Assigned task → Could you print, exactly as they stand, the lines from the one holding "Task: Tap the share export icon" to the end of the data below, and nothing more?

Exercise material →
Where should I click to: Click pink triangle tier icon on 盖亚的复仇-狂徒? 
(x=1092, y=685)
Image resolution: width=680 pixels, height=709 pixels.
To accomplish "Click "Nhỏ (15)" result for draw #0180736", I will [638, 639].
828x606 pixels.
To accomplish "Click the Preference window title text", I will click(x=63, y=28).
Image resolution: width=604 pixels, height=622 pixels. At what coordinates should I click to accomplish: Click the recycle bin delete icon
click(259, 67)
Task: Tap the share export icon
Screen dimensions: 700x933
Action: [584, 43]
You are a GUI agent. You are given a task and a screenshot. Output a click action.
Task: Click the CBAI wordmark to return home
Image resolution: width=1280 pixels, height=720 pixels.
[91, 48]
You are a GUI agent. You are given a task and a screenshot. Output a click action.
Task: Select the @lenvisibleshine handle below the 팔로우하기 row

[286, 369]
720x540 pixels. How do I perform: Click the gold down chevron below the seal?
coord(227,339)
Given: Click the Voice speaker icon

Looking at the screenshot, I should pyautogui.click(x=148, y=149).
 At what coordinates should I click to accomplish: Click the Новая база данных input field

Solution →
Task: Tap the share export icon
Screen dimensions: 700x933
Action: [584, 43]
You are a GUI agent. You are given a task and a screenshot. Output a click action.
Task: Click the CBAI wordmark to return home
Image resolution: width=1280 pixels, height=720 pixels.
[91, 48]
You are a GUI agent. You are given a task and a screenshot. Output a click action.
Task: Select the @lenvisibleshine handle below the 팔로우하기 row

[286, 369]
720x540 pixels. How do I perform: Click the gold down chevron below the seal?
coord(227,339)
Given: Click the Voice speaker icon

Looking at the screenshot, I should pyautogui.click(x=148, y=149).
 At what coordinates should I click to accomplish: Click the Новая база данных input field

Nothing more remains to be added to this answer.